The neuronavigated transcranial magnetic stimulation (neuronavigated-TMS) was initiated with a pilot study of a healthy subject on 1st of November 2017 to find motor "hot-spots" and "speech area" (by inducing the speech arrest) in total relaxation and safety.  
When the team will perform the test in patients, the functional areas will be saved with Talairach space, a 3-dimensional coordinate system of the brain structures, into the same neuronavigation system used by neurosurgeons in the operating room with the aim to avoid their damage during the surgical procedures.
On 13th of July 2017 the team tried this set-up on a phantom head in the operating room theater (here). 
Many thanks to Dr Ingvar Hákon Ólafsson (Neurosurgery Department) for his interest and collaboration, to Aron Dalin Jónasson (TMS Clinical Neurophysiology Unit technician) to support the MRI procedure and the pilot noninvasive TMS neuronavigation, Ágúst H. Guðmundsson (Intermedica & Medtronic) and to all Neurophysiology Unit medical and technical staff.












  





Friday, 29 September 2017

TMS-EEG evoked potentials (TEPs) in Iceland

29th of Sept 2017 Reykjavik Iceland

TMS-EEG evoked potentials (TEP) were performed during a joint meeting of Clinical Neurophysiology Unit team (Neurophysiology Plus Iceland) and Icelandic Center of Clinical Neurophysiology from Reykjavik University.
The meeting was organized by Assist Prof Dr Paolo Gargiulo (Director of Institute of Biomedical and Neural Engineering, Reykjavik University & Landspitali) and had as participants Dr Magnús Kjartan Gíslason & MSc Thorsteinn Geirsson (NeckCare), Aron Dalin Jónasson MSc, Hildigunnur Katrinardóttir MSc & Ovidiu C. Banea MD (Neurophysiology Lab Landspitali and Reykjavik University) and Egill Axfjörður Friðgeirsson, PhD Student University of Amsterdam.

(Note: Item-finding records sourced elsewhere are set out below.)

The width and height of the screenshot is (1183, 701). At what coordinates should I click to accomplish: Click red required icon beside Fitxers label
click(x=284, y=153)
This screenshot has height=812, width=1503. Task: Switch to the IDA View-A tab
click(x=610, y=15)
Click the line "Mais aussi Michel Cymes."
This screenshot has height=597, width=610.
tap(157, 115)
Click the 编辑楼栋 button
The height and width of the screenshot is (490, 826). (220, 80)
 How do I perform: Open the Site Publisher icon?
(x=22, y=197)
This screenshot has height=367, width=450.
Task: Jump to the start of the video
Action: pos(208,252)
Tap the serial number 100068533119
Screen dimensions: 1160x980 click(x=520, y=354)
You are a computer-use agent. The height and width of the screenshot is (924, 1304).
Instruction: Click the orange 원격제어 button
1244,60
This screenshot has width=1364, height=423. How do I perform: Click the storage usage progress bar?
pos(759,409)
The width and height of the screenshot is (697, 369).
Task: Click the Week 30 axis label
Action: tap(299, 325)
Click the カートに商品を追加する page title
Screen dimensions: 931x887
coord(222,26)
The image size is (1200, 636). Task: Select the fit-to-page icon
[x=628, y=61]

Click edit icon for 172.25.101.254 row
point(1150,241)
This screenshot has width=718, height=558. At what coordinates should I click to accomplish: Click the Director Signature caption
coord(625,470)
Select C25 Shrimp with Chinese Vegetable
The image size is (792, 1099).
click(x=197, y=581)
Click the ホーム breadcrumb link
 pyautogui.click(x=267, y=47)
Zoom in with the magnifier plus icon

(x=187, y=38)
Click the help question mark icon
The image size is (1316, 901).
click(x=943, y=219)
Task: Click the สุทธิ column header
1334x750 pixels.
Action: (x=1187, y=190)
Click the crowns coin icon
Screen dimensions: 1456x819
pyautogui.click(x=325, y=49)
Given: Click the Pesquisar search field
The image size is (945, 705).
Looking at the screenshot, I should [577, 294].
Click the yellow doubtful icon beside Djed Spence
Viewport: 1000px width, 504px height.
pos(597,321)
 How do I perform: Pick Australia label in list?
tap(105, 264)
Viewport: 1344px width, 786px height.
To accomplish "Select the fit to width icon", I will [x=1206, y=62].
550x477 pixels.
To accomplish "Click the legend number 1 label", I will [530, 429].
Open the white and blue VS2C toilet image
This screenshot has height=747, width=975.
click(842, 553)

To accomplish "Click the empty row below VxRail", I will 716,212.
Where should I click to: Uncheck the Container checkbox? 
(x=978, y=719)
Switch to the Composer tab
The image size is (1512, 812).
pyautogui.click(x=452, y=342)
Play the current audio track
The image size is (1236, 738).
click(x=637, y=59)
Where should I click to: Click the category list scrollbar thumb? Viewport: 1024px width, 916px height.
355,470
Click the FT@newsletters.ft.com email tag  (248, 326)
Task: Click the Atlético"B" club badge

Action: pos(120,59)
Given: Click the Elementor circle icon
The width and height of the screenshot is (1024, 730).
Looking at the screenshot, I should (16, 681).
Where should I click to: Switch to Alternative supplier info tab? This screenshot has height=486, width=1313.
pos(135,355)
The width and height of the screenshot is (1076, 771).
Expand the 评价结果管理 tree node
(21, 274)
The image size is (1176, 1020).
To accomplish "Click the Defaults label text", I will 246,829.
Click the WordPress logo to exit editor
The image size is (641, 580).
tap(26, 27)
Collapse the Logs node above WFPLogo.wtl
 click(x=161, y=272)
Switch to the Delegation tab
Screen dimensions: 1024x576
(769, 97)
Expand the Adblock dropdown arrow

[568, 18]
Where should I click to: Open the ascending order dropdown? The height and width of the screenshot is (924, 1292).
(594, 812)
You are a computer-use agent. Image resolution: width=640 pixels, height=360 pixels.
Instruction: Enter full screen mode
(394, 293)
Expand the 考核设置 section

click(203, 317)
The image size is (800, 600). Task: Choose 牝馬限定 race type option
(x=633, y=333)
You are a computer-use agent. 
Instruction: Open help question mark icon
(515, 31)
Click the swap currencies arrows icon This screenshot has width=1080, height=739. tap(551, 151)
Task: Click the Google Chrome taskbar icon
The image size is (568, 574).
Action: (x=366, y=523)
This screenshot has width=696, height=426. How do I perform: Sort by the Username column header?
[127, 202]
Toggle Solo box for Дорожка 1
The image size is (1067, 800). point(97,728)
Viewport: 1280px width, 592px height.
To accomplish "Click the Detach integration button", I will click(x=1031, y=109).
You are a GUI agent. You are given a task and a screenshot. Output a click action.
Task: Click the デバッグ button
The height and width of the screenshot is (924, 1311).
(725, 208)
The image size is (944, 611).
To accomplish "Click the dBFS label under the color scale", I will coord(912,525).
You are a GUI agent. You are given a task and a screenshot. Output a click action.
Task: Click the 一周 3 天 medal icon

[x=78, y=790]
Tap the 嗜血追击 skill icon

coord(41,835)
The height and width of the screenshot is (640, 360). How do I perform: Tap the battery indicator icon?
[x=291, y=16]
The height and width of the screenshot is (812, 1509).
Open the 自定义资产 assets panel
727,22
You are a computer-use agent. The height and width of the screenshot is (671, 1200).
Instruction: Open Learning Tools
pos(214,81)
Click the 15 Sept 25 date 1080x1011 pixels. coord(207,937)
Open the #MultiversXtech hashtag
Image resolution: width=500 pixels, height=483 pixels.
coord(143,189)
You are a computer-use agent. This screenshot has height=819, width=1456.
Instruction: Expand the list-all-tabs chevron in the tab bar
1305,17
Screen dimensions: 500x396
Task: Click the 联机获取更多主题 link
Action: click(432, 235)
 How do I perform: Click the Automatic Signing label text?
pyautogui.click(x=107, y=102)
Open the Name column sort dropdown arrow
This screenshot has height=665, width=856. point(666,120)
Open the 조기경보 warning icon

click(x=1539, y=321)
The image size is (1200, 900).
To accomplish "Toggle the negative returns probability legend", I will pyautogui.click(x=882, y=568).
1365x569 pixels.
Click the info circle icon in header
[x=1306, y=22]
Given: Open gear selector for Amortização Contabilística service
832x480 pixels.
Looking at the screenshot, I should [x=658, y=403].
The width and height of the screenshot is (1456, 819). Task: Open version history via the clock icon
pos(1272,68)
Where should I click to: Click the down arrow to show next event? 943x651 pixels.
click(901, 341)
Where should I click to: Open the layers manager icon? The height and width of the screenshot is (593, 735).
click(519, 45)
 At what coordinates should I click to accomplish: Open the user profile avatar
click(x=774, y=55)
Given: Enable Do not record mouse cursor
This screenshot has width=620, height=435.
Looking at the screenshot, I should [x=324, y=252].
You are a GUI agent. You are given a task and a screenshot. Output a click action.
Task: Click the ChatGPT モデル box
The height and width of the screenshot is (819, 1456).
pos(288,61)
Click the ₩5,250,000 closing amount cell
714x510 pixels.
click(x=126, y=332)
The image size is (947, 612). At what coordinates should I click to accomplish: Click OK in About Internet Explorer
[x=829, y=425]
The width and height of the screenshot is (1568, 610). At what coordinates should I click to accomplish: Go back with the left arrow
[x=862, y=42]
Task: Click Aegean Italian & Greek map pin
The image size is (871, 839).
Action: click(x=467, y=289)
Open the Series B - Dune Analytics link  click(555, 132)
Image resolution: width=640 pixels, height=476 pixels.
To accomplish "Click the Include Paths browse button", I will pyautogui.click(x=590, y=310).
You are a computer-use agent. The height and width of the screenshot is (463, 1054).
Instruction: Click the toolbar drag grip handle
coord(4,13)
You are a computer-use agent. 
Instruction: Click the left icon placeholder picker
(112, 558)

First TMS-EMG was performed to achieve the correct out of maximum TMS intensity necessary to evoke MEP into hand thenar muscles



Using 100% RMT TMS-EEG evoked potentials were recorded. This trial was performed on experimental basis within the expert team in a healthy subject who previously accepted the test. Another 15-20 voluntary healthy subjects will be tested on both TMS-EMG and TMS-EEG protocols in accordance with World Medical Association (WMA) Declaration of Helsinki, a statement of ethical principles for medical research involving human subjects.

The future joint applied science clinical study will be developed after two international specific trainings and meetings in Denmark (Nov 2017) and France (January 2018). The aim is to assess biological neural networks (BNN) in patients with brain tumors and symptomatic epilepsy as a preoperative safety assessment of the functional brain tissue and effective connectivity in order to improve actual procedures (motor  & speech mapping and fMRI) and avoid new neurological deficit. Main collaborators of this challenging Icelandic medical research and clinical study are Neurosurgery Department of National University Hospital of Iceland (Drs Ingvar Hakon Ólafsson & Elfar Ulfarsson) and Neurosurgery Department of del Mar Hospital Barcelona, Spain (Dr Gerard Conesa). Scientific support and research specific feedback is given by Dr Eric Wassermann (NINDS/NIH; Bethesda, United States) and Prof Dr Elías Ólafsson (Head of Neurology Department, National University Hospital of Iceland).